3.2. Research Design

The empirical study lasted for ten months, and the research process was divided into three phases: understanding, development, and assessment, as shown in Figure 2. The first phase took three months to understand the project’s context and identify improvement opportunities in the existing production planning and control system.
The sources of evidence used in phase 1 are presented in Table 1. In addition to some data collection activities, an 8 h training course about lean concepts and production planning and control methods was organized for the managerial staff of Company A so that they could better contribute to the understanding of the existing problems and identification of improvement opportunities.
The development and assessment phases were undertaken in seven months. In the development phase, several improvements were introduced in the production planning and control system, similar to what has been described by Sein et al. [78] as action design research. Therefore, there were learning cycles involving interactions between the research team and the representatives of Company A.
The development phase was divided into two sub-phases. The first addresses production planning and control improvements in Zone 1 by refining the LPS, especially regarding the look-ahead planning level, and by introducing LBP and 4D BIM. The second encompassed the development of a long-term plan for Zone 2 using the line of balance technique based on the information collected in the previous zone. The learning cycles involved planning actions, implementing those changes, evaluating the results, and reflecting on the research contributions, as suggested by Eden and Huxham [79].
Synchro PRO (version 6.4.3.2) and Vico Office (version R6.5) were used as software tools for devising 4D models and LOB, respectively. Synchro PRO was chosen mainly because of its functionalities for modeling logistics operations. Vico Office was chosen because it adopts the location-based planning approach as a basis for developing lines of balance. The sources of evidence used in the development phase are presented in Table 2.
The third phase of this research project consisted of assessing this investigation’s practical and theoretical contributions. The results of the implementation process were assessed during four workshops (around 2 h each) organized by the Innovation Department of Company A. In those workshops, the participants performed a critical analysis of the contributions of the empirical study to the planning and control system of the company. That analysis contributed to the development of the framework that explicitly shows the connections among the design prescriptions for planning and controlling different ETO industrialized building systems.

STORED RECORDS
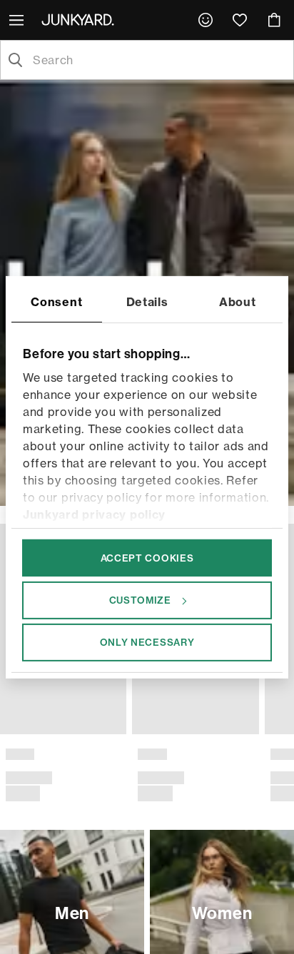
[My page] (205, 20)
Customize (140, 600)
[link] (205, 20)
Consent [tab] (56, 301)
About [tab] (237, 301)
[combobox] (158, 59)
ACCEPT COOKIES (147, 557)
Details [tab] (147, 301)
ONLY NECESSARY (147, 642)
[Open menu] (18, 20)
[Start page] (81, 19)
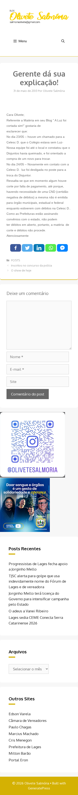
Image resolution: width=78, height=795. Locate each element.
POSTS (15, 260)
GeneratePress (39, 788)
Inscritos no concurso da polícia (31, 265)
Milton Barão (20, 753)
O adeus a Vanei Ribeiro (28, 611)
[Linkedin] (39, 248)
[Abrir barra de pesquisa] (63, 41)
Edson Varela (20, 714)
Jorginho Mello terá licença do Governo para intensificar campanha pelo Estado (39, 599)
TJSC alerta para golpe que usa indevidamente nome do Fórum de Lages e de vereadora (37, 581)
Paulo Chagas (20, 727)
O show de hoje (21, 270)
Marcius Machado (24, 733)
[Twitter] (27, 248)
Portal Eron (18, 760)
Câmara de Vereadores (28, 720)
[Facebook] (15, 248)
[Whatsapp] (50, 248)
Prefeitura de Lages (25, 747)
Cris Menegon (20, 740)
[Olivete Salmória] (39, 16)
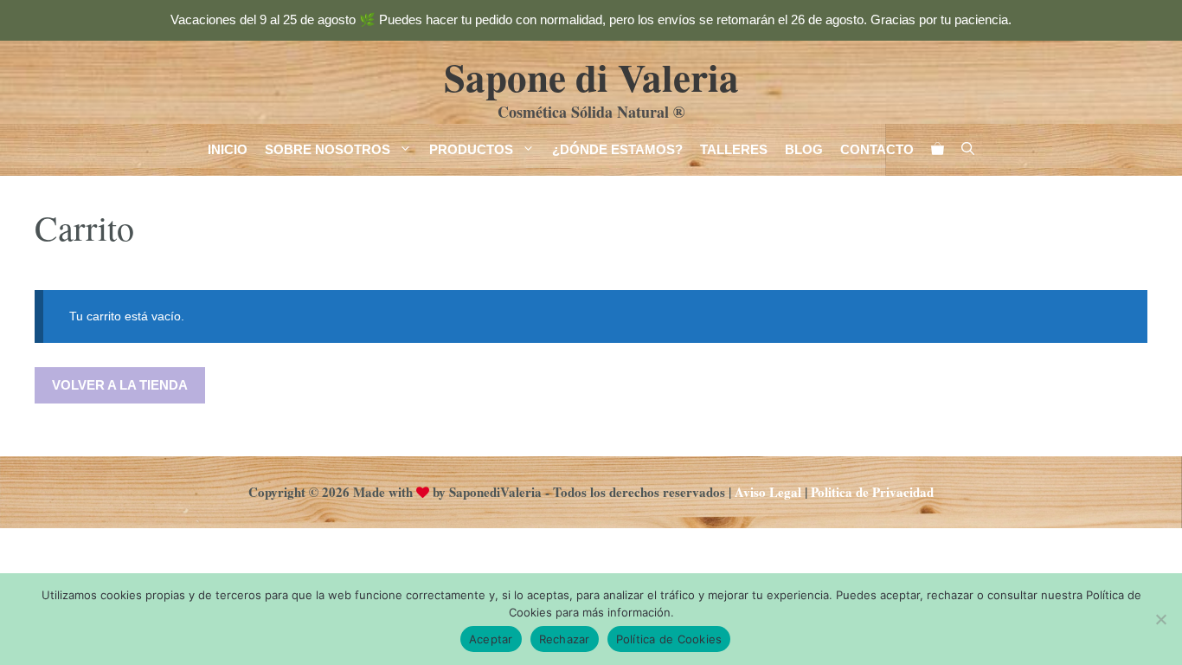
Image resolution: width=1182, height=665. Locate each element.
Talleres (734, 149)
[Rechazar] (1160, 619)
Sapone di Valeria (591, 76)
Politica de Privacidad (872, 491)
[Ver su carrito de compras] (937, 150)
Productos (471, 149)
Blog (804, 149)
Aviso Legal (768, 491)
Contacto (877, 149)
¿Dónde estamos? (617, 149)
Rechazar (564, 639)
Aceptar (491, 639)
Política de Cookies (669, 639)
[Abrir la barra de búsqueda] (968, 150)
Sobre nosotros (327, 149)
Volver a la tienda (120, 385)
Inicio (227, 149)
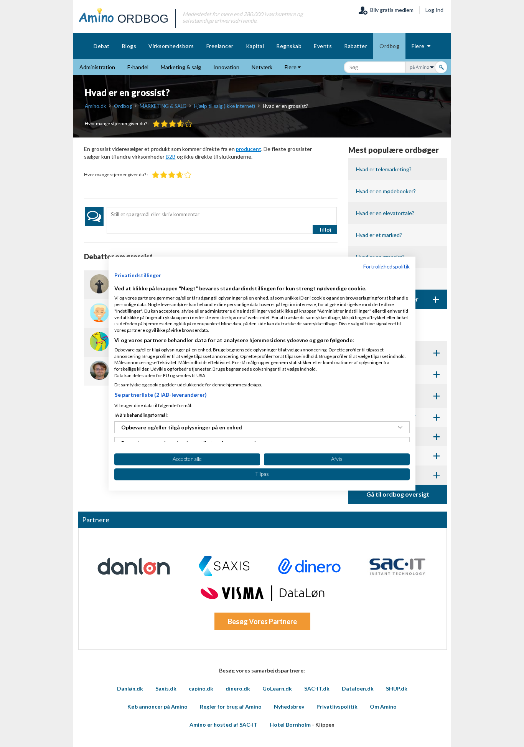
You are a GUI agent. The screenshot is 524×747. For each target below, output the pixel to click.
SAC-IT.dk (317, 688)
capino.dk (201, 688)
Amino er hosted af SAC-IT (223, 724)
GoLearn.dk (277, 688)
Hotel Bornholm (290, 724)
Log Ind (434, 10)
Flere (419, 46)
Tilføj (324, 229)
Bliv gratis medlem (391, 10)
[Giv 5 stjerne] (188, 124)
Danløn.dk (130, 688)
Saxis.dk (165, 688)
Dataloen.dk (358, 688)
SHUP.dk (396, 688)
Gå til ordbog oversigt (397, 494)
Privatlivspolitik (337, 706)
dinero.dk (238, 688)
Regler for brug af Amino (231, 706)
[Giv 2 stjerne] (164, 124)
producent (248, 149)
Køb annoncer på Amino (157, 706)
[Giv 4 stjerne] (180, 124)
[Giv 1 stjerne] (156, 124)
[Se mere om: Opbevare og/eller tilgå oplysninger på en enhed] (400, 427)
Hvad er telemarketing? (384, 169)
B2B (171, 156)
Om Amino (383, 706)
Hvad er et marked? (379, 235)
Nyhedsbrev (289, 706)
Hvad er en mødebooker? (386, 191)
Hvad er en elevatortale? (385, 213)
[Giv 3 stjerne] (172, 124)
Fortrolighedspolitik (386, 266)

OBJECTIVE 1
Answer these questions using the research design excerpt:
(a) How many months did the empirical study last?
(b) Which software tool was used to devise the 4D models?
(c) How many workshops were held to assess the results of the implementation process?
OBJECTIVE 2
Rewrite every row from the one containing "Regler for brug af Amino (231, 706)" down through the one containing "[Giv 3 stjerne] (172, 124)", replacing "stjerne" with "stjerner" and leaving everything else in those rows unchanged.

FINISHED ANSWER 1
(a) Ten months.
(b) Synchro PRO (version 6.4.3.2).
(c) Four workshops.

FINISHED ANSWER 2
Regler for brug af Amino (231, 706)
[Giv 2 stjerner] (164, 124)
producent (248, 149)
Køb annoncer på Amino (157, 706)
[Giv 4 stjerner] (180, 124)
[Giv 1 stjerner] (156, 124)
[Se mere om: Opbevare og/eller tilgå oplysninger på en enhed] (400, 427)
Hvad er telemarketing? (384, 169)
B2B (171, 156)
Om Amino (383, 706)
Hvad er et marked? (379, 235)
Nyhedsbrev (289, 706)
Hvad er en mødebooker? (386, 191)
Hvad er en elevatortale? (385, 213)
[Giv 3 stjerner] (172, 124)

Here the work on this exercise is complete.